In 1947 Bennett went to Cambridge University to become Maurice Wilkes’ first research assistant as part of the team working to build EDSAC—this was the world’s first practical stored-program electronic computer and the world’s first computer in regular operation from 1949. He used EDSAC to carry out the first-ever structural engineering calculations on a computer as part of his Ph.D. From 1950 until 1955 he worked for Ferranti in Manchester and London as a computer specialist. Here he designed the instruction set for Ferranti Mark 1.

In 1956, Bennett returned to Australia to become a Numerical Analyst (and later Senior Numerical Analyst) at the Adolph Basser Laboratory of the University of Sydney. Until 1958 he taught associated courses in the use of computers. In 1958 he established a Postgraduate Diploma in Numerical Analysis and Computing which was later changed to the Postgraduate Diploma in Computer Science.

In 1961, Bennet became a Professor of Physics (Electronic Computing).

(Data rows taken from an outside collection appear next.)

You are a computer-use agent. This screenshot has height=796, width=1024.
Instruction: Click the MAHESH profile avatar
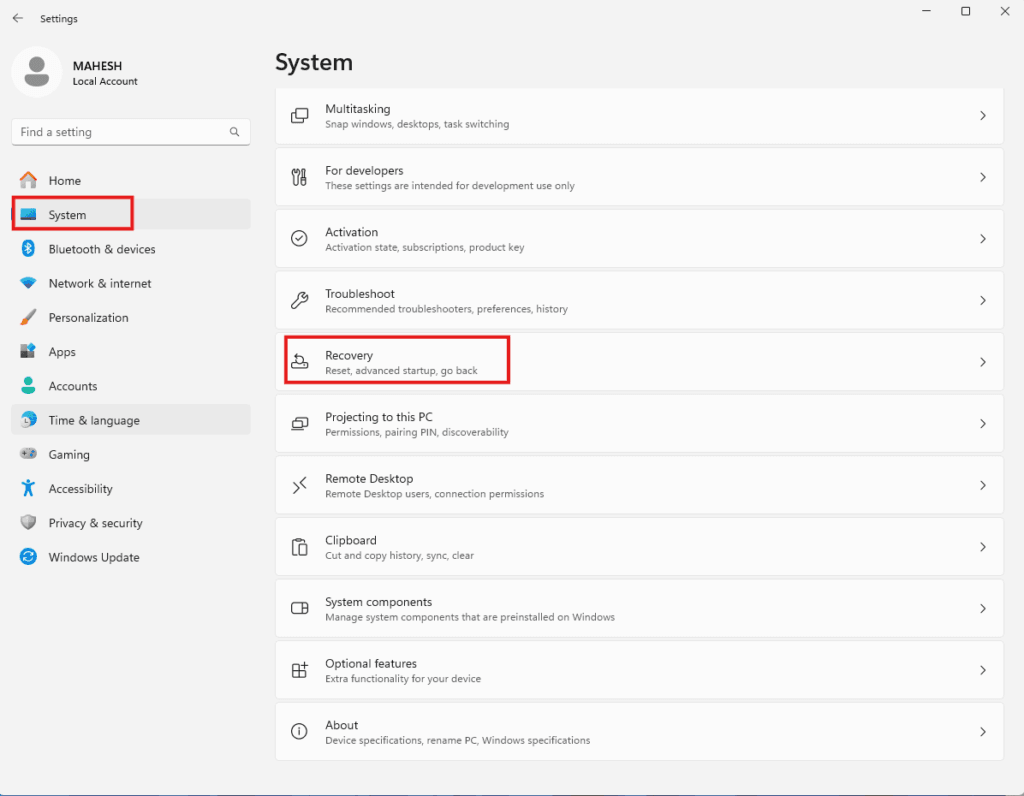(37, 73)
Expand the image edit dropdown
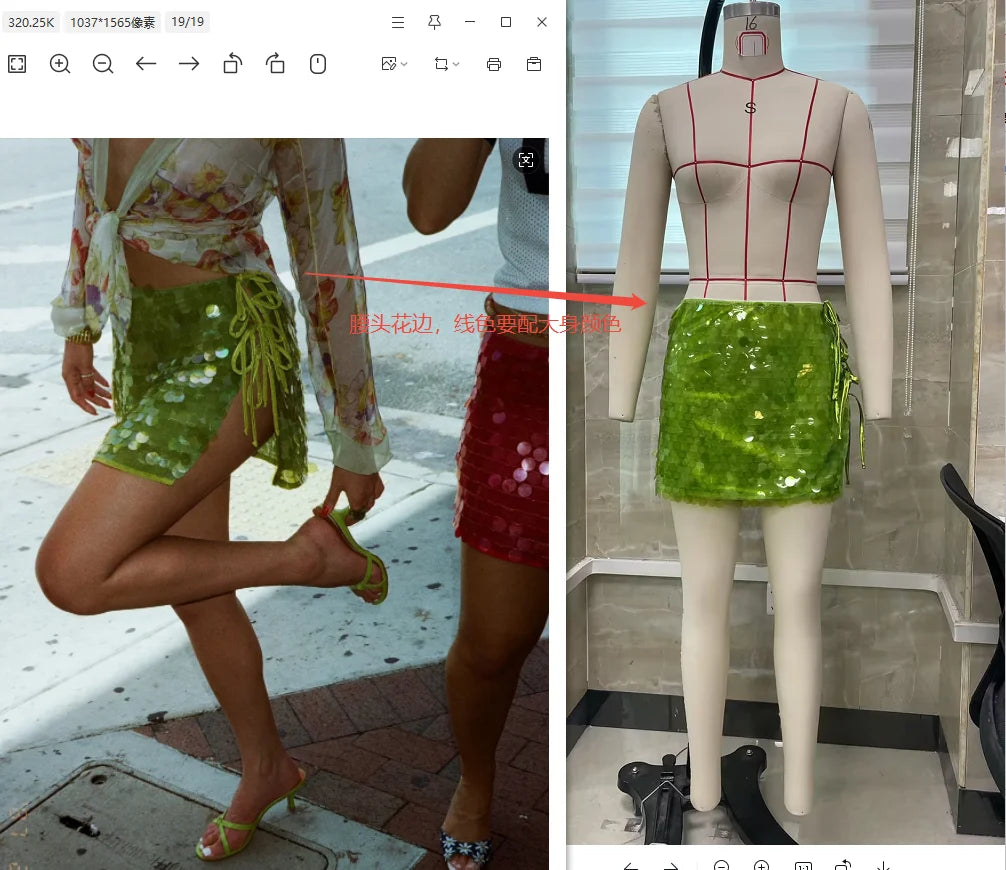Viewport: 1006px width, 870px height. (x=394, y=64)
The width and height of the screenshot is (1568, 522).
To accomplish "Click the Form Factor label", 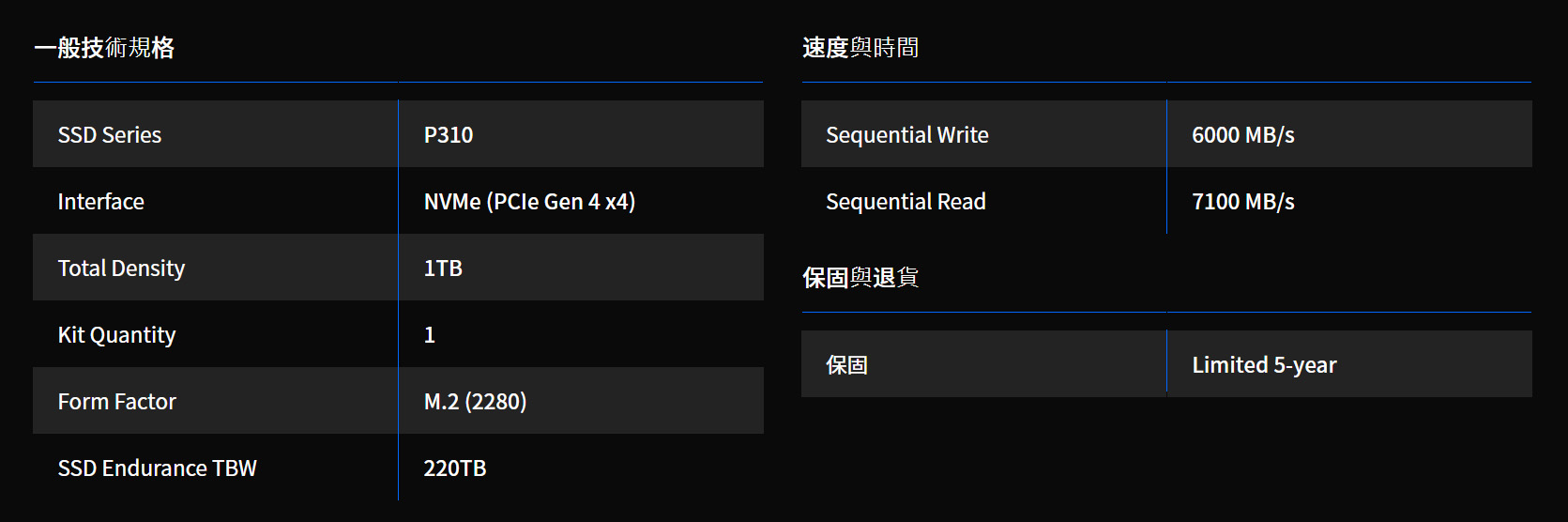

In 1972 the Basser Computing Department was split into the Basser Department of Computer Science (for teaching and research) and the University Computer Centre. John Bennett was appointed head of the new Basser Department of Computer Science, but it was not until 1982 that John Bennett’s title was changed to Professor of Computer Science—a title which he held until his retirement.

On 26 January 1952, Bennett married Rosalind Mary Elkington (1926-) (who was also working at Ferranti). They had four children: Christopher John (1953-), Ann Margaret (1955-), Susan Elizabeth (1957-), and Jane Mary (1960-).

In 1986 Bennett, aged 65, retired with his wife to Sydney’s Northern Beaches. He died at home on 9 December 2010.